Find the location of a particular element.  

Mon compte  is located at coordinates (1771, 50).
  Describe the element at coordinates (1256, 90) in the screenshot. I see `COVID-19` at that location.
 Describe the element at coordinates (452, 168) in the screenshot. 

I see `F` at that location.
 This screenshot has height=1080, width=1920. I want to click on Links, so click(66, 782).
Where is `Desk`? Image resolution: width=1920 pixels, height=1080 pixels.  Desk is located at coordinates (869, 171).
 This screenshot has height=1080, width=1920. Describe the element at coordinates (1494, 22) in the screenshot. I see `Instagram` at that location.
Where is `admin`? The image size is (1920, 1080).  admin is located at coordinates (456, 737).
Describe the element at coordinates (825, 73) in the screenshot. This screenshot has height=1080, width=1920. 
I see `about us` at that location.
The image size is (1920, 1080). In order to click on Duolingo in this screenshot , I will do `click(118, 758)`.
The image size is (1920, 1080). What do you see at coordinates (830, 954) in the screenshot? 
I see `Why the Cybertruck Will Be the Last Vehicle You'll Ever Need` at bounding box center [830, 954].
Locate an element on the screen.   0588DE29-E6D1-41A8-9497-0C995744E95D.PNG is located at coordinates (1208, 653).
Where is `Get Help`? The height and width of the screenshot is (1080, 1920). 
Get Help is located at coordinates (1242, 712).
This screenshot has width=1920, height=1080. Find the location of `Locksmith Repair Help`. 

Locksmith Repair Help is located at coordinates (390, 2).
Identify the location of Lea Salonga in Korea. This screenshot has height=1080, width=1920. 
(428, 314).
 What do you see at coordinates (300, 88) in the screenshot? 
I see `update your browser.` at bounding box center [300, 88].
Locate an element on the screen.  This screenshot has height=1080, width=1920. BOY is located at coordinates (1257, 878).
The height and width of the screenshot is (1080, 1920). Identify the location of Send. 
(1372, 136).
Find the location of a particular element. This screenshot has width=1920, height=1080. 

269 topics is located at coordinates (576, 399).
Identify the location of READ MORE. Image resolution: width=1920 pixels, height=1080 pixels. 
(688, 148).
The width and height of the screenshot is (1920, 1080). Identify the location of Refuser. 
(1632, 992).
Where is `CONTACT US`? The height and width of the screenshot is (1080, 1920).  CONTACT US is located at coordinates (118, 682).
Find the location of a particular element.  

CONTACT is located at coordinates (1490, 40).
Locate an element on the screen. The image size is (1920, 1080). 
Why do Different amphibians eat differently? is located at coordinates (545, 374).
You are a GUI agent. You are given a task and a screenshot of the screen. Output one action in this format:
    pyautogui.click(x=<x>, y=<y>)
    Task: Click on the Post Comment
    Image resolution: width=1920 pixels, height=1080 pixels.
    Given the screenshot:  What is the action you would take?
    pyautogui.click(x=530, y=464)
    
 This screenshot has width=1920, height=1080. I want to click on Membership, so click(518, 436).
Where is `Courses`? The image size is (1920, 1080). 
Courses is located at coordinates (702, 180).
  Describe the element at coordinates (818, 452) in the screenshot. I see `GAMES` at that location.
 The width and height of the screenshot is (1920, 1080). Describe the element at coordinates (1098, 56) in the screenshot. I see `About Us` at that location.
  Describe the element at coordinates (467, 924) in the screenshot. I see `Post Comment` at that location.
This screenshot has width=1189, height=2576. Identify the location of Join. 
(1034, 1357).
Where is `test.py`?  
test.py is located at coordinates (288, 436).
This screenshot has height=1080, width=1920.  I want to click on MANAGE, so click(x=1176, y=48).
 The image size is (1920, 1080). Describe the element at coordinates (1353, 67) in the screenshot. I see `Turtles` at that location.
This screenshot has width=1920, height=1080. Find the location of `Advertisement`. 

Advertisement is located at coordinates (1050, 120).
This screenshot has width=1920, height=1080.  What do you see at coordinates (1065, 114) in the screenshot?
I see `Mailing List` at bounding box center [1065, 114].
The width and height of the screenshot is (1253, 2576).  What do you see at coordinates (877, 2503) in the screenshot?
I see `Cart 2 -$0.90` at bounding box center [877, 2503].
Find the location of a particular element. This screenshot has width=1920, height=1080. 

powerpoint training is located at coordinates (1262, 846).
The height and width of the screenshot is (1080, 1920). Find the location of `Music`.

WHAT THIS TASK INVOLVES: Retype the records from the line that contains "coordinates (456, 737)." through the line that contains "(428, 314).", character for character.

SOLUTION TO THE EXERCISE:
Where is `admin`? The image size is (1920, 1080).  admin is located at coordinates (456, 737).
Describe the element at coordinates (825, 73) in the screenshot. This screenshot has height=1080, width=1920. 
I see `about us` at that location.
The image size is (1920, 1080). In order to click on Duolingo in this screenshot , I will do `click(118, 758)`.
The image size is (1920, 1080). What do you see at coordinates (830, 954) in the screenshot? 
I see `Why the Cybertruck Will Be the Last Vehicle You'll Ever Need` at bounding box center [830, 954].
Locate an element on the screen.   0588DE29-E6D1-41A8-9497-0C995744E95D.PNG is located at coordinates (1208, 653).
Where is `Get Help`? The height and width of the screenshot is (1080, 1920). 
Get Help is located at coordinates (1242, 712).
This screenshot has width=1920, height=1080. Find the location of `Locksmith Repair Help`. 

Locksmith Repair Help is located at coordinates (390, 2).
Identify the location of Lea Salonga in Korea. This screenshot has height=1080, width=1920. 
(428, 314).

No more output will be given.